Margaux played a blinder as an appellation in 2015. While that vintage proved tricky further north on the left bank due to rain, Margaux produced some of its best ever wine. 2016 can also be considered a great success. These are two fascinating vintages to compare here. Coming to these wines earlier this year I was concerned that the 2016 summer drought may have affected some of Margaux’s drier terroirs but, with a few exceptions, this didn’t appear to be the case. At the Union des Grand Crus de Bordeaux’s tasting generally there was plenty of that wonderful Margaux perfume on offer, lots of ripe fruit and the beautifully textured tannin that so defines this vintage. If there was over extraction in some, many have made wines to rival and even exceed 2015.
I’m running out of superlatives. Château Margaux 2016 is a wine to match the perfect 2015. It does justice to the legacy of the great Paul Pontallier. The aromatics are spectacular; the power and scale hidden behind the beauty and purity of the fruit. If only I could afford this wine. The real marvel is Pavillon Rouge. Representing only a quarter of the harvest, this looks to me to be amongst the best produced. Made from plots that formerly went into the grand vin, this is glossy, voluptuous Margaux that exhibits the most caressing and silky fruit. Great stuff.

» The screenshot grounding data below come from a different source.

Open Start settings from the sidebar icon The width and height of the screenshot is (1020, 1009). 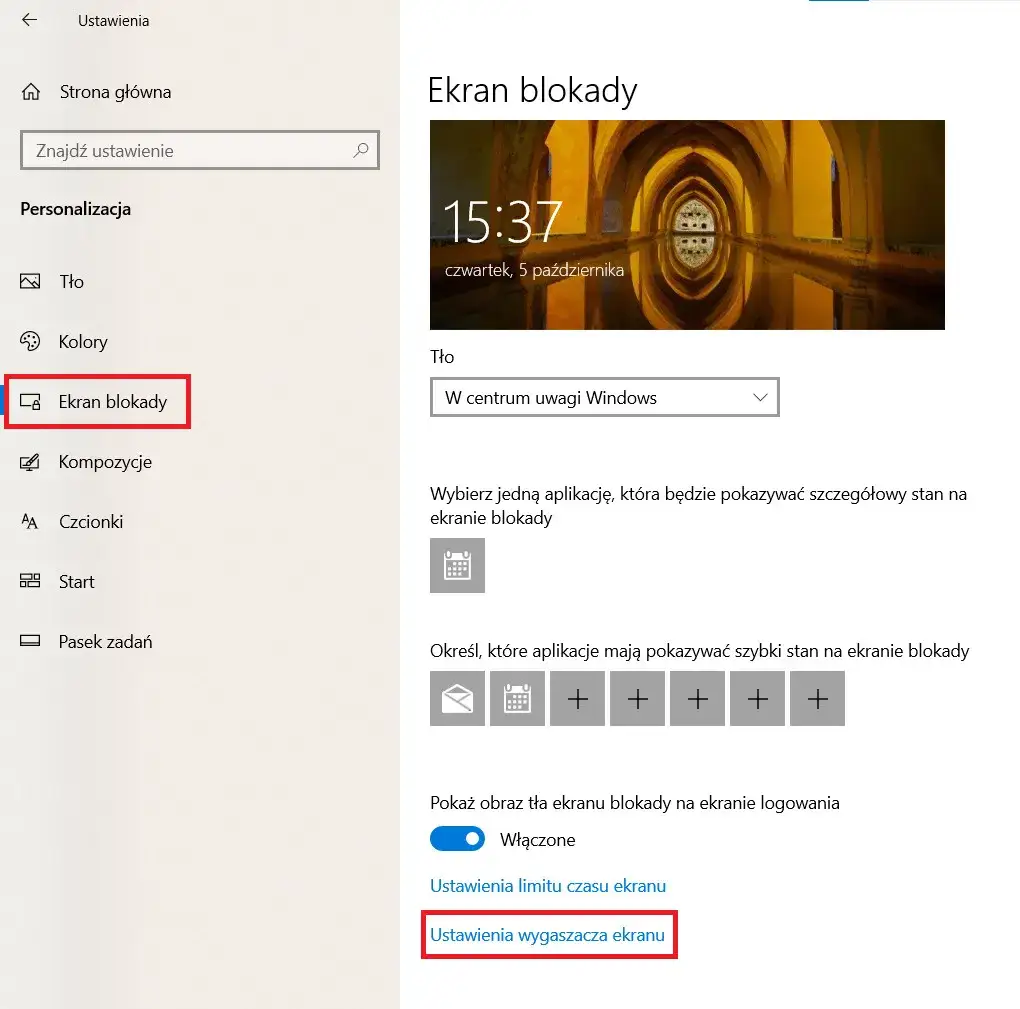coord(30,581)
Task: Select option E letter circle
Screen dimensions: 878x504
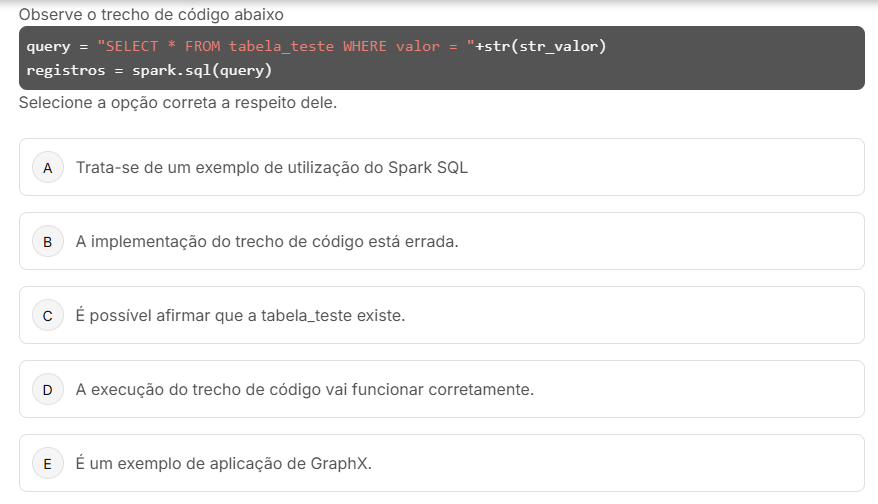Action: coord(47,463)
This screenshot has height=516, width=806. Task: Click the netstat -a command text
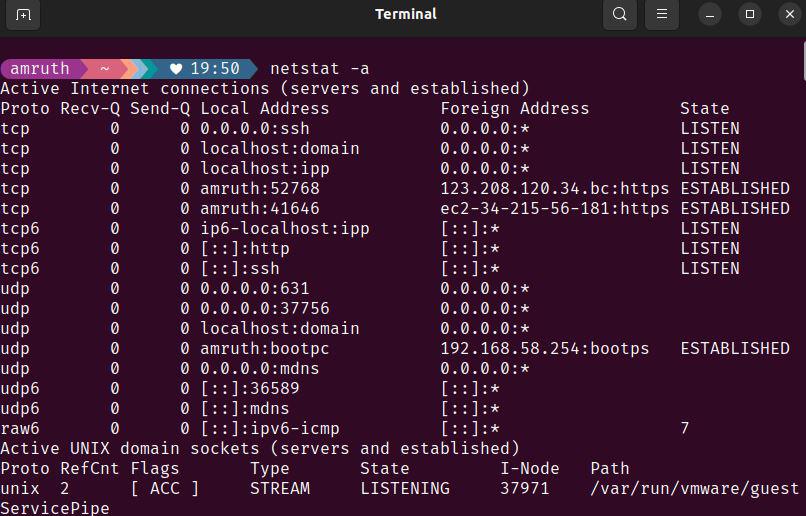[320, 69]

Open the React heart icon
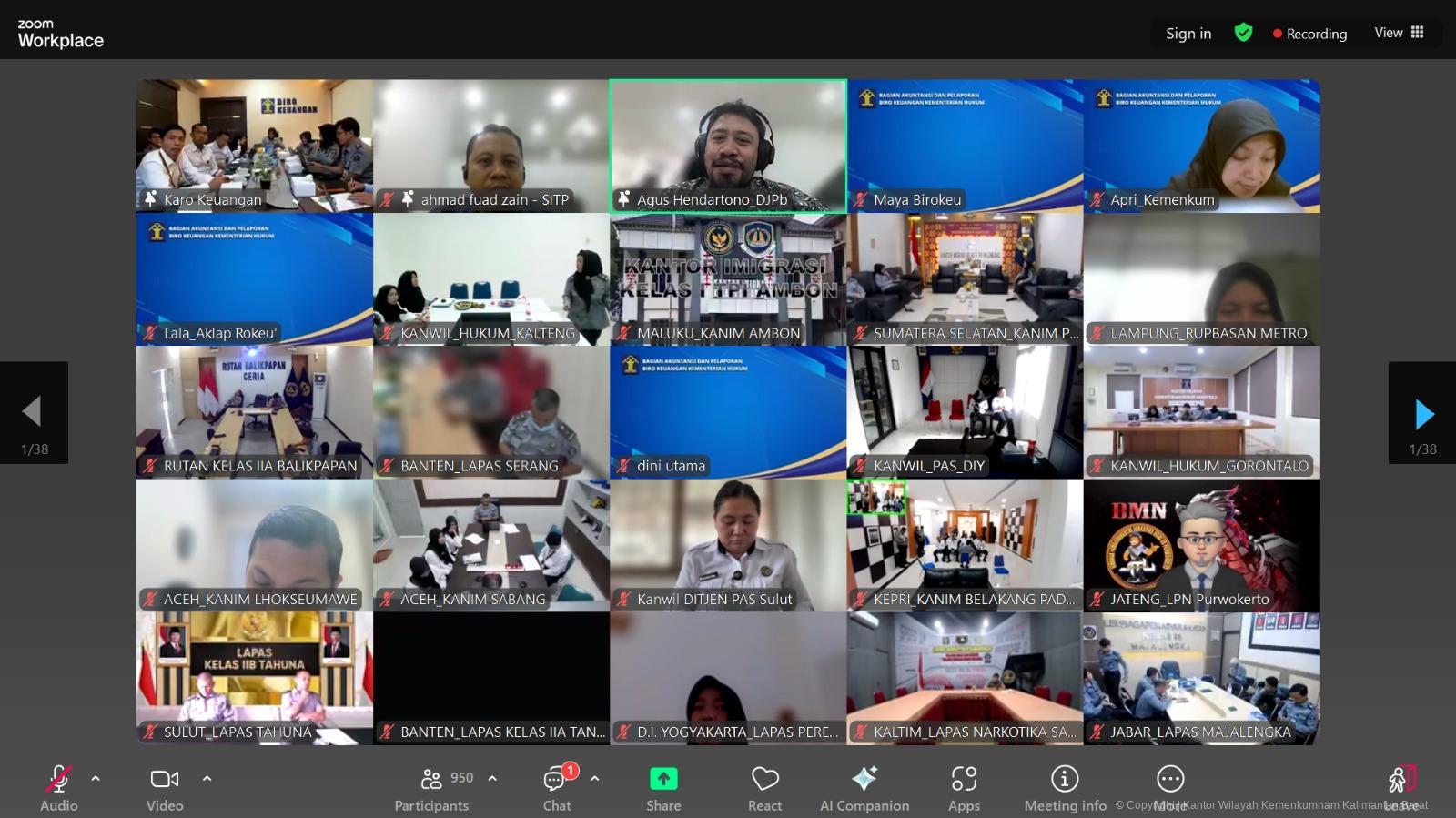click(764, 779)
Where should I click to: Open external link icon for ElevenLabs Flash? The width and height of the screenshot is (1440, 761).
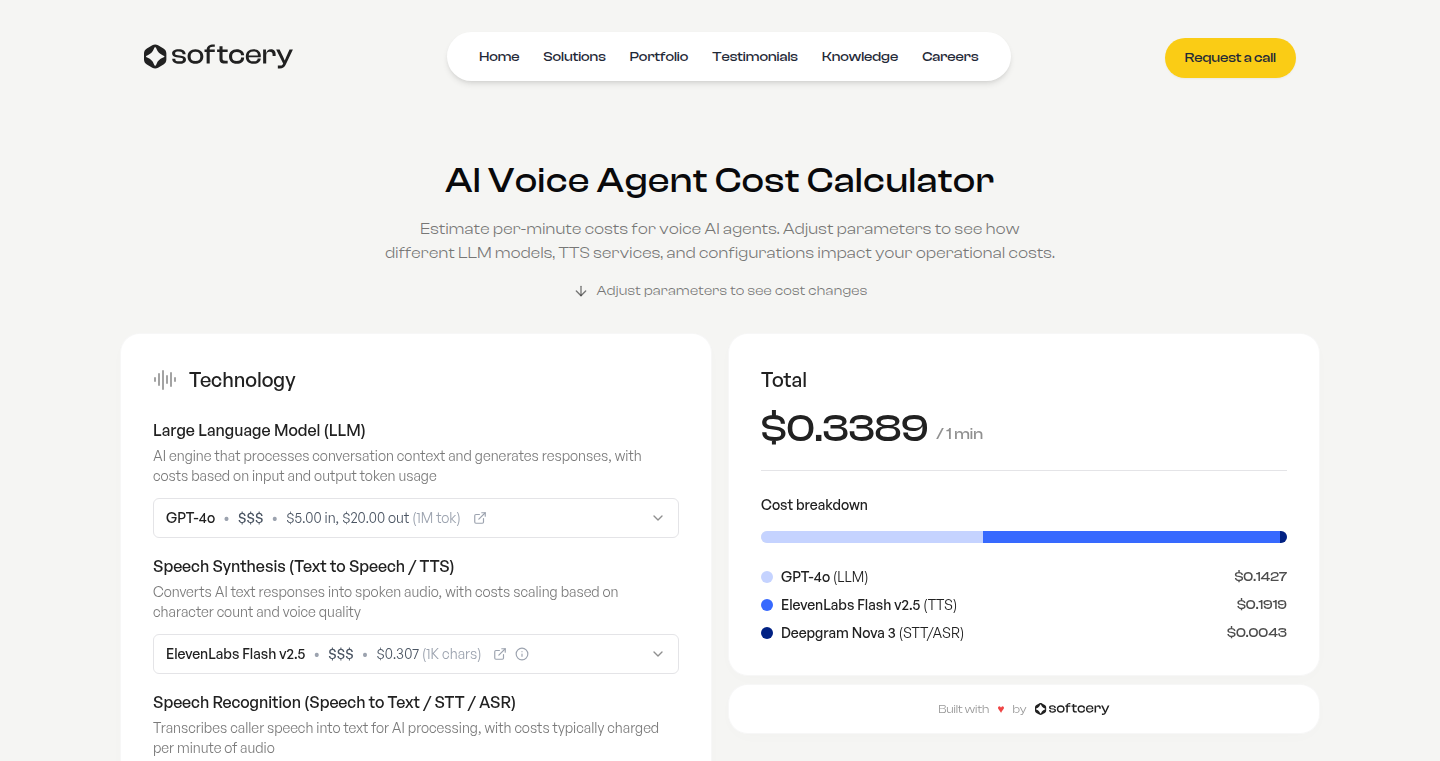coord(500,654)
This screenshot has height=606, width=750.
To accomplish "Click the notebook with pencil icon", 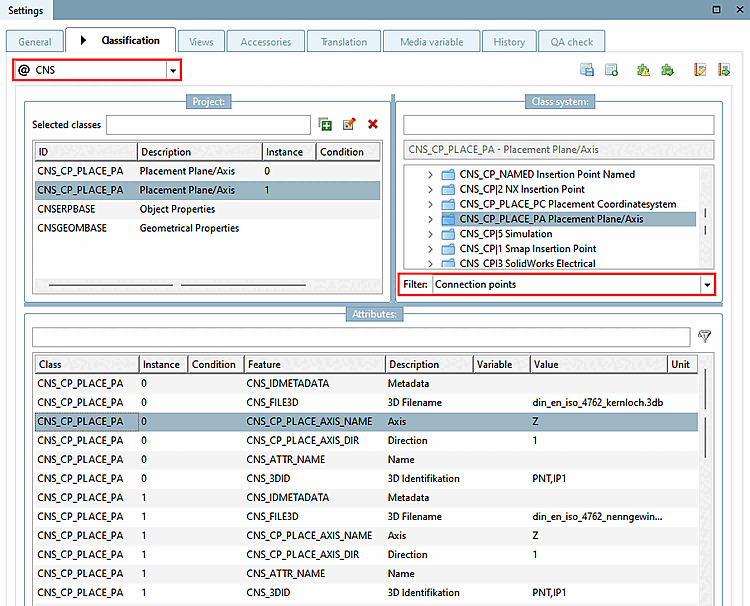I will pos(700,70).
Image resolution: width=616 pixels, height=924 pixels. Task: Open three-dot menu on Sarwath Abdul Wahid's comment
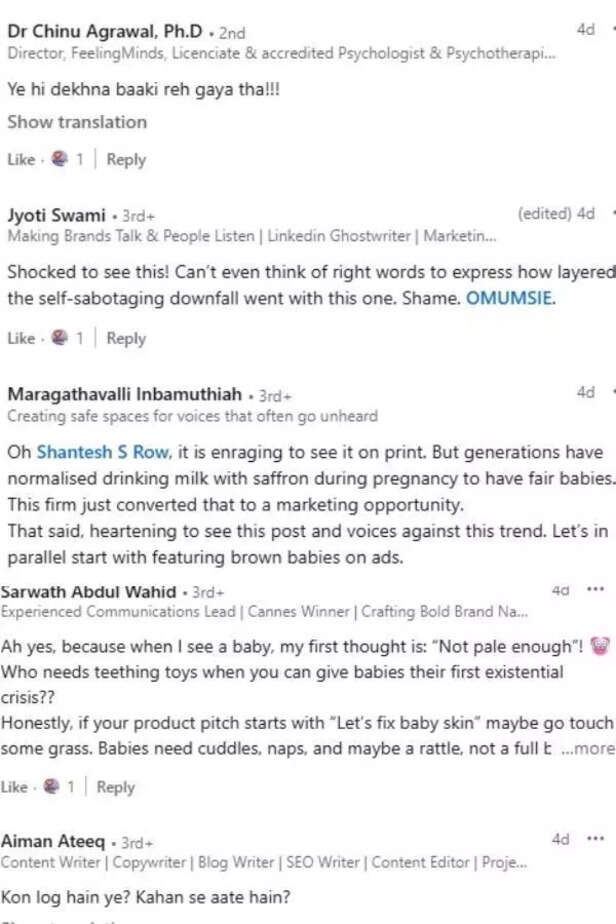coord(596,590)
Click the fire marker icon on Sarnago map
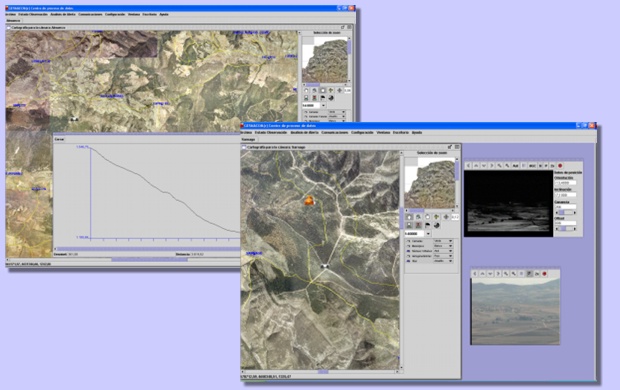Viewport: 620px width, 390px height. coord(309,200)
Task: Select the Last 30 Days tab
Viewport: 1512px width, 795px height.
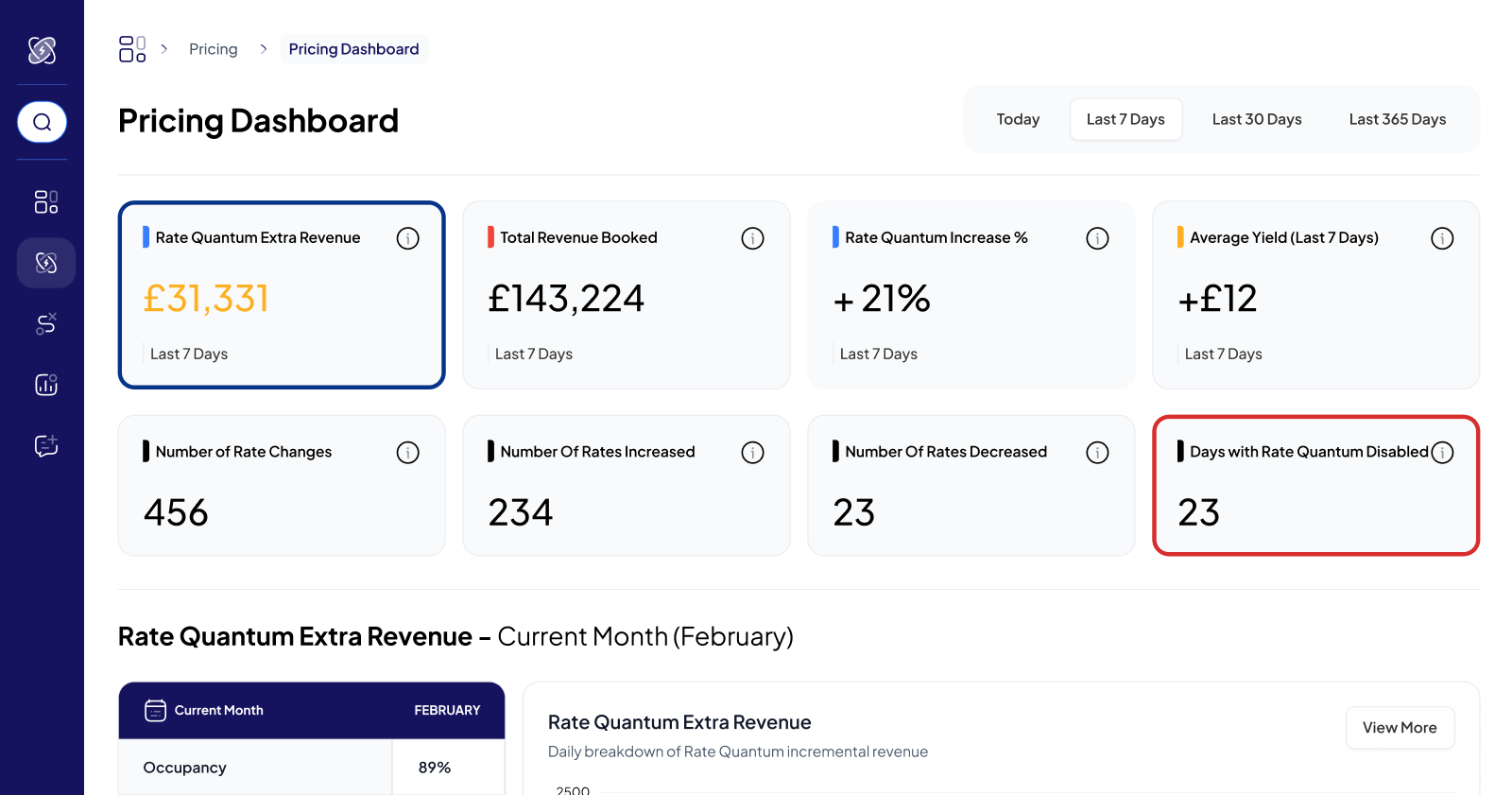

The pleasures of Bordeaux 2016 continue at Château Palmer, the Margaux appellation’s ambitious overachiever. The property has been on a roll for over a decade. Palmer 2016 is amongst the very best that the vintage has to offer. It rivals first growth Château Margaux [again]. If 2015 was all power here, the 2016, by comparison, is beautifully aromatic, with wonderfully plush fruit and velvety tannins. There is freshness too with a nice spine of acidity. It is a fantastic wine, difficult to imagine Bordeaux being any better to be honest. The purity is fantastic. Pricing, however, is once again firm shall we say and in sterling terms at least this is the most expensive Palmer yet released. Alter Ego, the other wine produced at the property – not quite a second wine, more a different, fruit driven interpretation of the terroir – is succulent and appetising.
I’ve missed out on tasting Château Durfort-Vivens for the past few years during primeurs. I’m very sorry that I have. Durfort-Vivens is now biodynamically farmed and their 2016 looks to be a fantastic wine in the making. The emphasis is on the most beautiful aromatics. The delicacy of the wine on the palate is alluring. Yet this intriguing combination also hides power and scale. It is the best wine I have had recently from this property that has superb terroir adjacent to Château Rauzan Ségla, Château Palmer and Château Margaux. Château Ferrière and Château La Gurgue also looked very good indeed when tasted at the property. They have that beautiful Margaux perfume.
2016 is generally an excellent vintage for the wines of the Haut-Médoc. It’s a broad generalisation of course. Geographically the appellation covers a very wide area on the left bank. It stretches from close to St Estèphe in the north, down to Ludon in the south, and from beside the Gironde, to fairly deep inland. Nevertheless, 2016 is a pretty homogeneous vintage here, despite the variation in terroir. The tannin has wonderful texture, the fruit tones are ripe and plush and there is freshness too. Château La Lagune, wonderfully seductive, leads the appellation. There are some seriously intense wines too. Château Belgrave and Château Cantemerle are extremely so. All three are up there in quality with 2009 and 2010 vintages. I was really impressed by the wines from Château Arnauld, Château Beaumont and Château Malescasse. I think these wines are the best yet from these properties. That’s also true of Château de Camensac to. It is beautiful in 2016.